Merujuk kepada hal tersebut, Aksara Senja, komunitas yang konsen dalam bidang penulisan melaksanakan Talkshow Kepenulisan.
Talkshow Kepenulisan ini mendatangkan Ikerniaty Sandili, anak muda Palu yang juga alumni pengajar Indonesia Muda.
Iker, panggilannya, mengatakan bahwa salah satu idenya dalam menulis salah satu bukunya yang berjudul "Menggugat Purnama" adalah dia menemukan sesuatu yang berharga di tanah rantauan.

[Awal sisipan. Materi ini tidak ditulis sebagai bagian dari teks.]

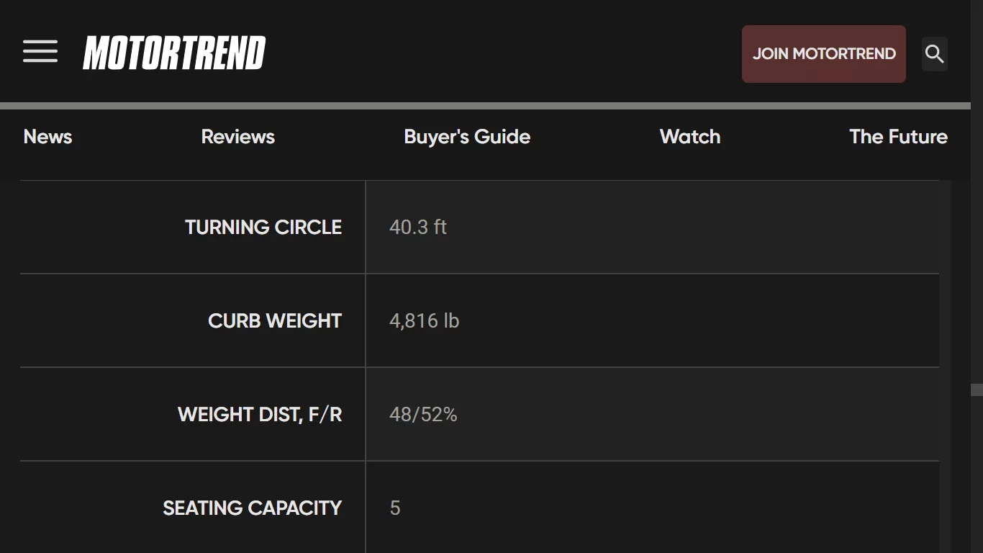Viewport: 983px width, 553px height.
Task: Click the 40.3 ft value
Action: 418,228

"Di tanah Sumatera, tempat saya bertugas ketika menjadi pengajar Indonesia Muda, saya menemukan sesuatu yang berharga yaitu Syukur. Hal itulah yang membuat saya menyelesaikan buku "Menggugat Purnama" saya yang ada sekarang ini di tangan saya" katanya.
Iker melanjutkan, bahwa menulis itu harus dimulai dahulu. Ketika tidak memulai, biarpun memiliki segudang ilmu, sama saja dengan tidak ada.
"Menulis itu sejatinya memulai, ilmu-ilmu yang segudang pun, jika tidak termanfaatkan, maka berakhir sia-sia," lanjutnya.
Talkshow yang bekerja sama dengan aplikasi sosial "atma go" ini diadakan di Pinbuk Coffee Shop pada Jum'at (15/02) yang dihadiri oleh 50 orang.